Portanto, como apontou Bendassolli (2011), o desgaste no trabalho está relacionado ao que o trabalhador não pode fazer, e que gostaria, e àquilo que ele é forçado a fazer. Quando ocorre o impedimento, a energia associada à atividade acumula-se, sendo também este um fator de adoecimento, pois a saúde está ligada à intensidade dessa energia. A saúde relaciona-se à capacidade de recriação das situações, com desenvolvimentos inesperados, com a possibilidade de recriar o real do trabalho, por meio da autoiniciativa do trabalhador.

Vieira e Faïta (2003) consideram que a representação coletiva da atividade repousa, ao menos em parte, tanto no modo como cada um está apto a pensar esta atividade, quanto no modo que o protagonista coletivo está pré-disposto a dizer dela, captando ou anulando os desejos individuais. Assim, para melhor compreender a arquitetura de mobilidade e desenvolvimento da atividade, é importante entender seus contextos e interconexões nos âmbitos: pessoal, interpessoal, transpessoal e impessoal.

No artigo Action et connaissance en clinique de l’activité, Clot (2004) explicita didaticamente os contextos de desenvolvimento da atividade: a dimensão pessoal, refere-se à singularidade do sujeito na atividade, ao seu agir individual; a interpessoal diz respeito à existência de um outro, um destinatário a quem seu agir se direciona; a transpessoal reporta-se a atividade sendo atravessada pela história de um coletivo, das circunstâncias socioculturais em que se insere a atividade; por fim, a dimensão impessoal, que se refere as normatizações planejadas para a tarefa, e dizem respeito ao esforço de manutenção de um eixo de prescrição para além das outras três dimensões.

Da Rocha Falcão (2008) menciona que os contextos da atividade não devem ser compreendidos estritamente como entidades ontológicas em si, pois isto explodiria o modelo, na medida em que a tarefa, como prescrição impessoal, é uma abstração considerada para fins de análise. Enfatiza-se que a dimensão da impessoalidade reporta- se a um esforço de buscar um marco de referência no contexto do exercício repetido de atividades cotidianas que vá além das peculiaridades de cada situação vivida e forneça ao indivíduo uma orientação genérica – naturalmente insuficiente, porém, igualmente necessária – para a constituição da competência de quem exercita determinada atividade.

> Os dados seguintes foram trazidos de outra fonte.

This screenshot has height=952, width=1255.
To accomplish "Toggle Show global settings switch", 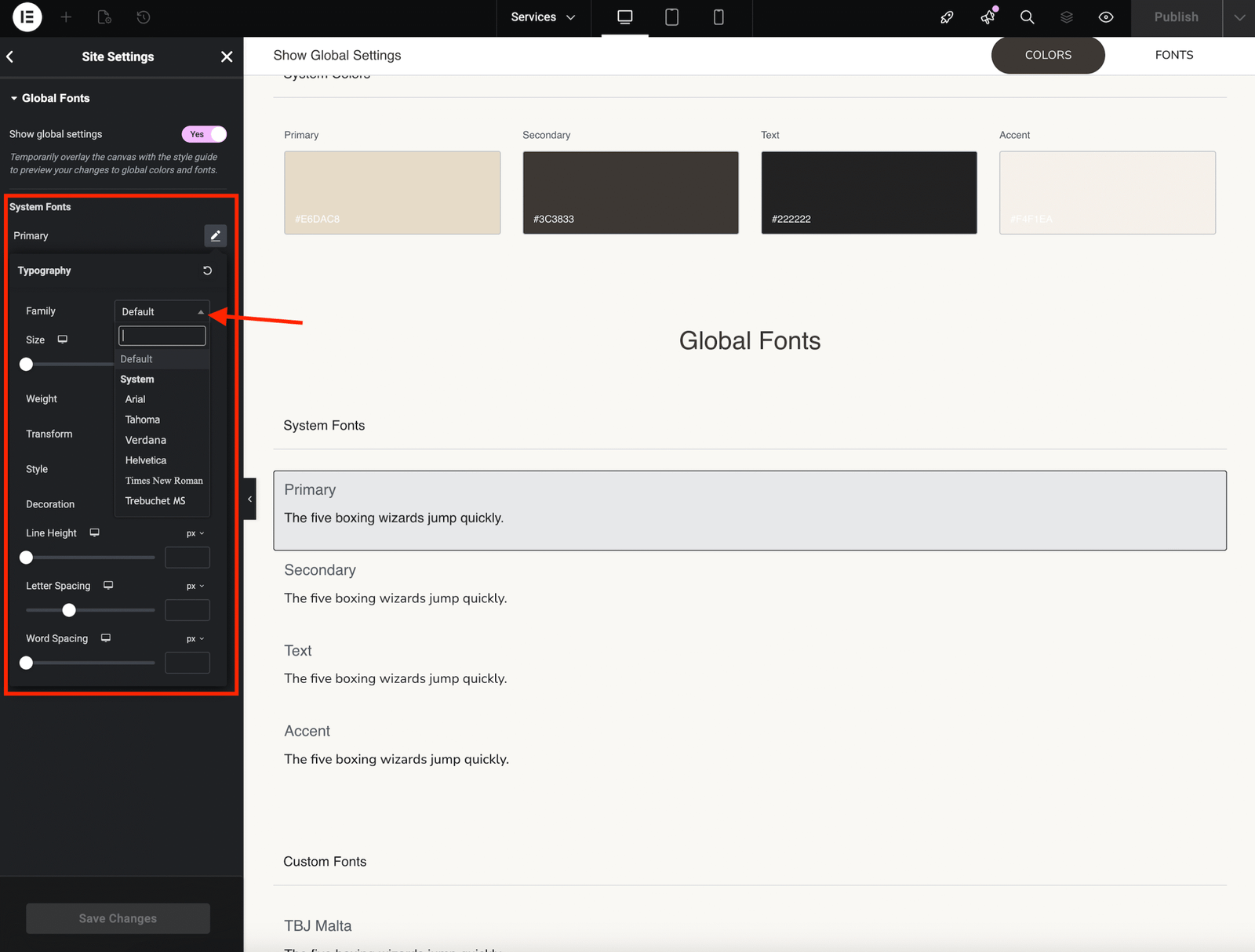I will (x=205, y=134).
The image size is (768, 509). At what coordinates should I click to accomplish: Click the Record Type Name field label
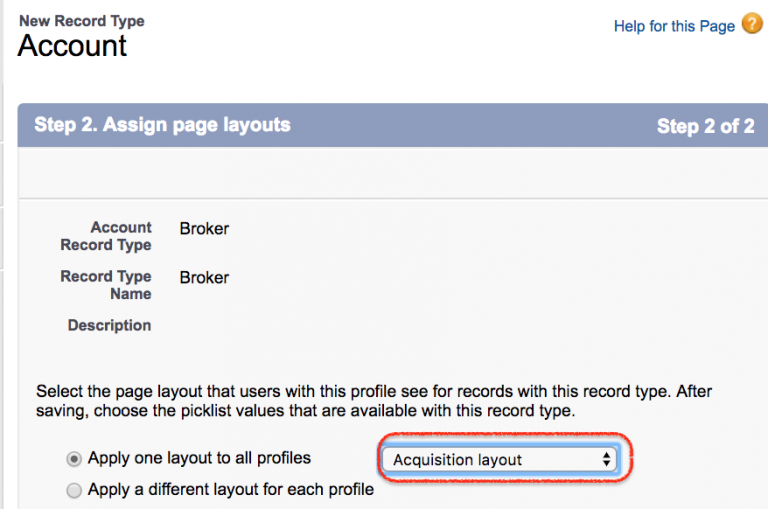(x=106, y=285)
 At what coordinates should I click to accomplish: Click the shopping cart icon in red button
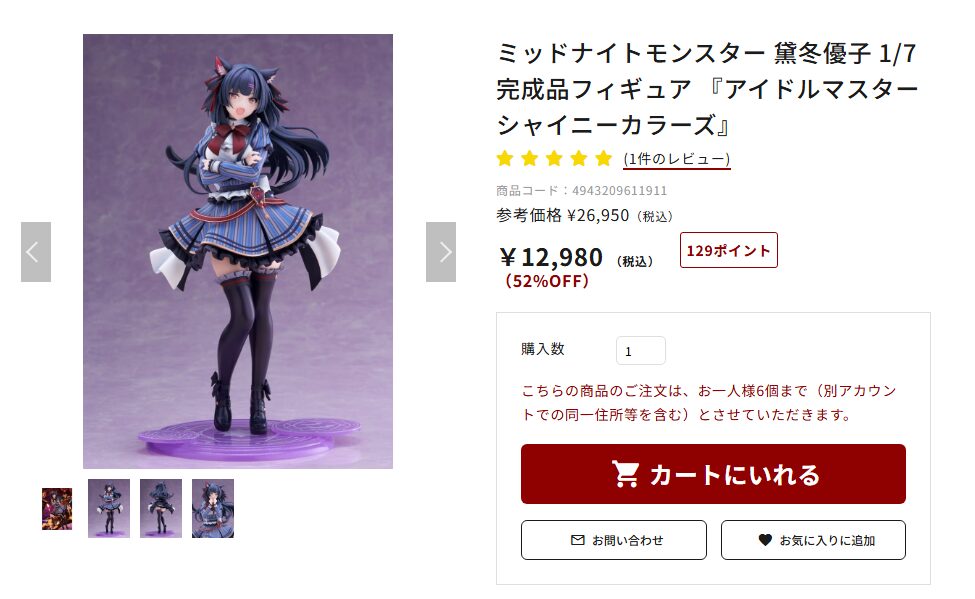pyautogui.click(x=626, y=475)
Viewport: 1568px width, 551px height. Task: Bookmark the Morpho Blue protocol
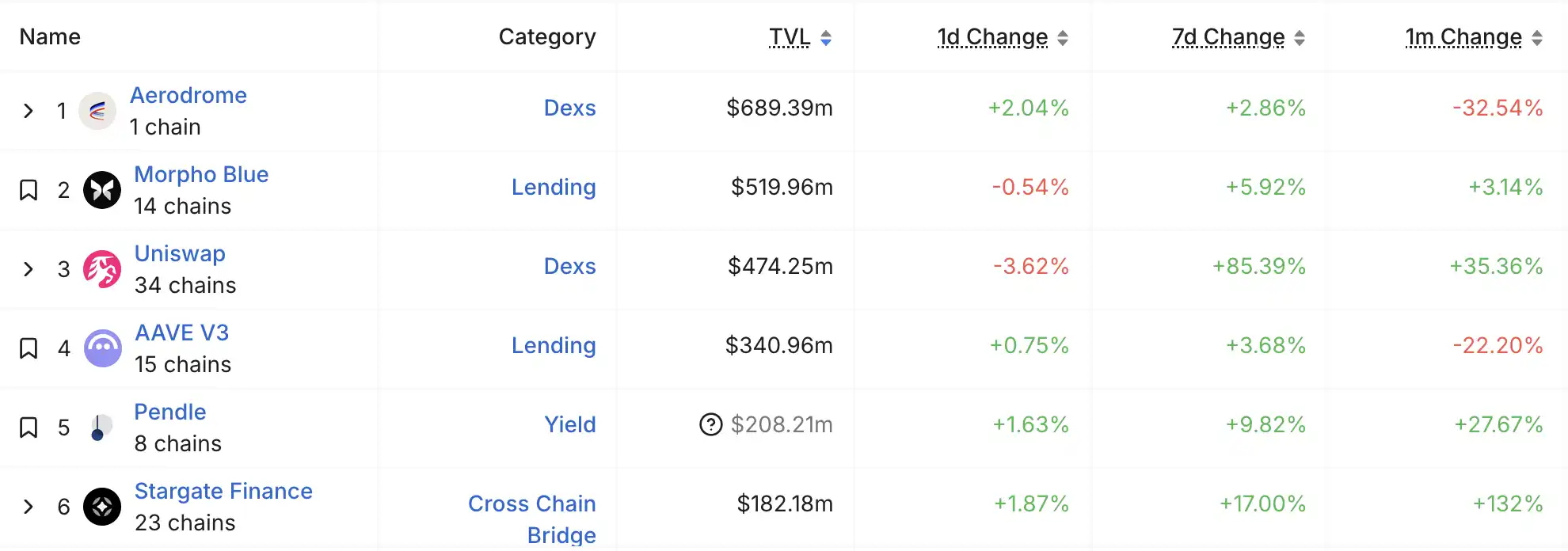coord(29,190)
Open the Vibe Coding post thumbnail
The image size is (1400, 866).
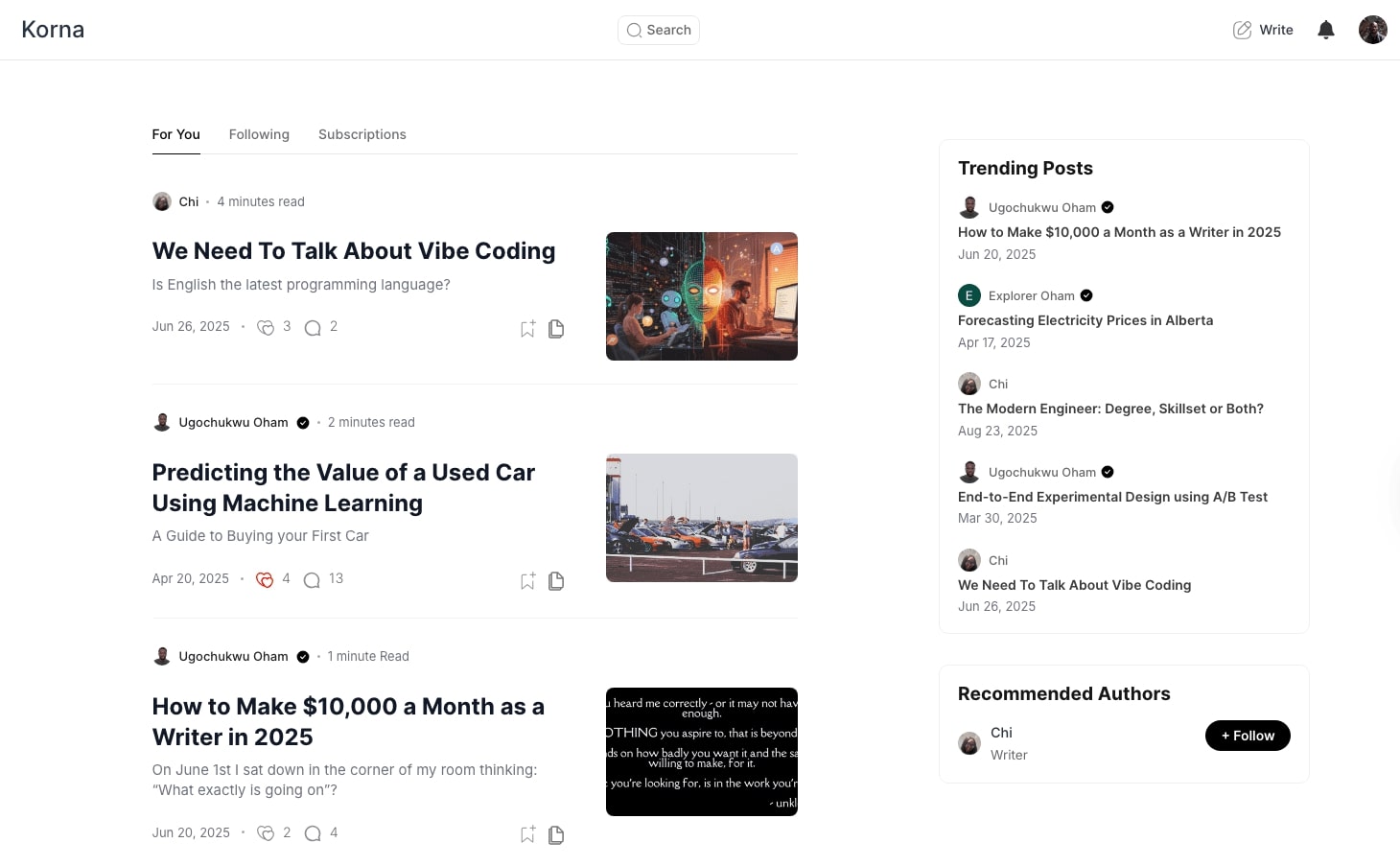pyautogui.click(x=701, y=296)
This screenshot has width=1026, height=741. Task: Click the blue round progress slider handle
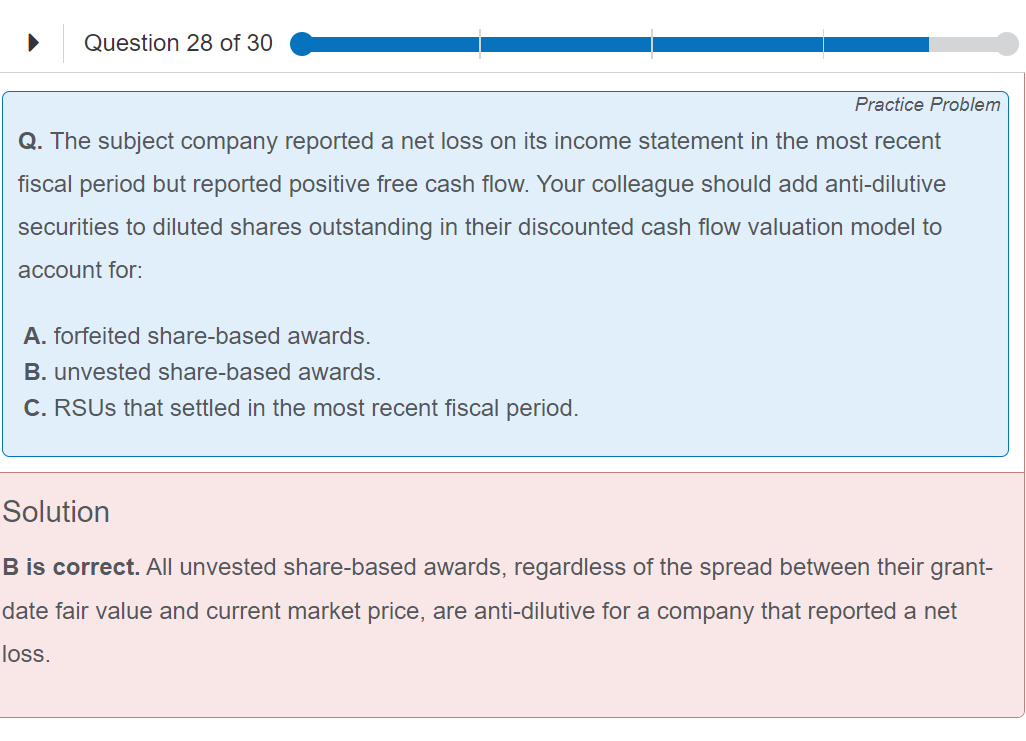click(301, 44)
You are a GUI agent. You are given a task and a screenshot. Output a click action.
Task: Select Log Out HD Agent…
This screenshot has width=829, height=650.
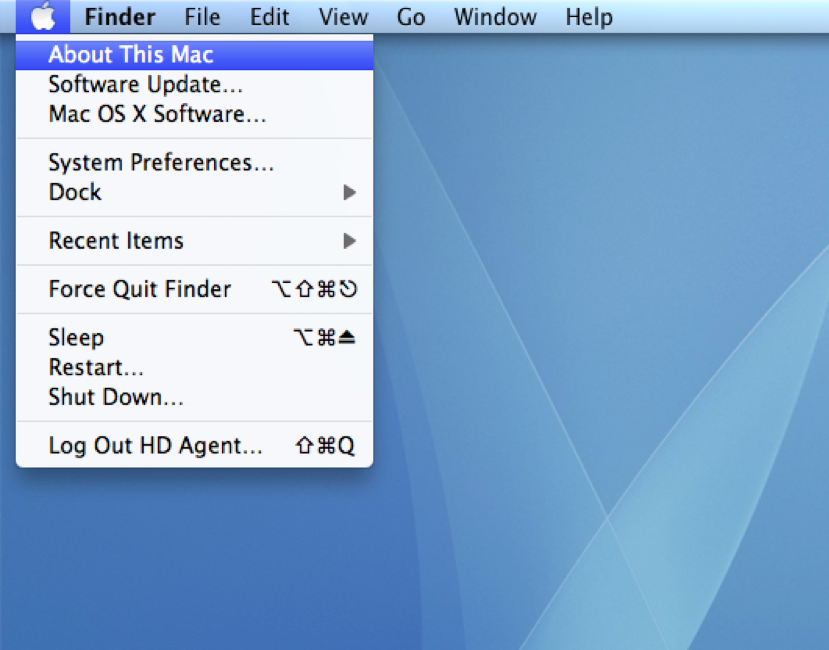(x=155, y=446)
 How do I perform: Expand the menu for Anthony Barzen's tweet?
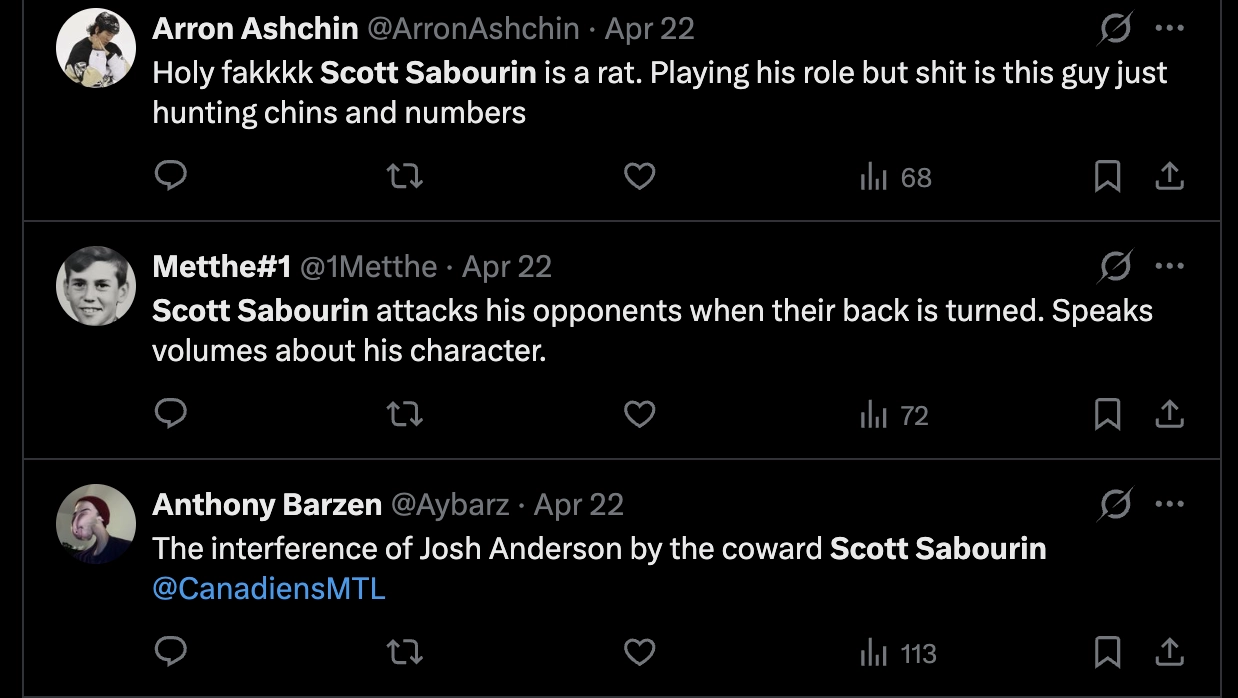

Essa orientação genérica, representada pelas prescrições da atividade, por mais rígidas que possam parecer, são influenciadas, e em algumas vezes, até modificadas pelas possíveis (re)invenções apresentadas em um métier-ofício. Para concretizarem-se, essas transformações da atividade passam de um âmbito individual, de estilização da atividade, para um nível coletivo de funcionamento, que se encontra compactuado pela mediação de um gênero profissional.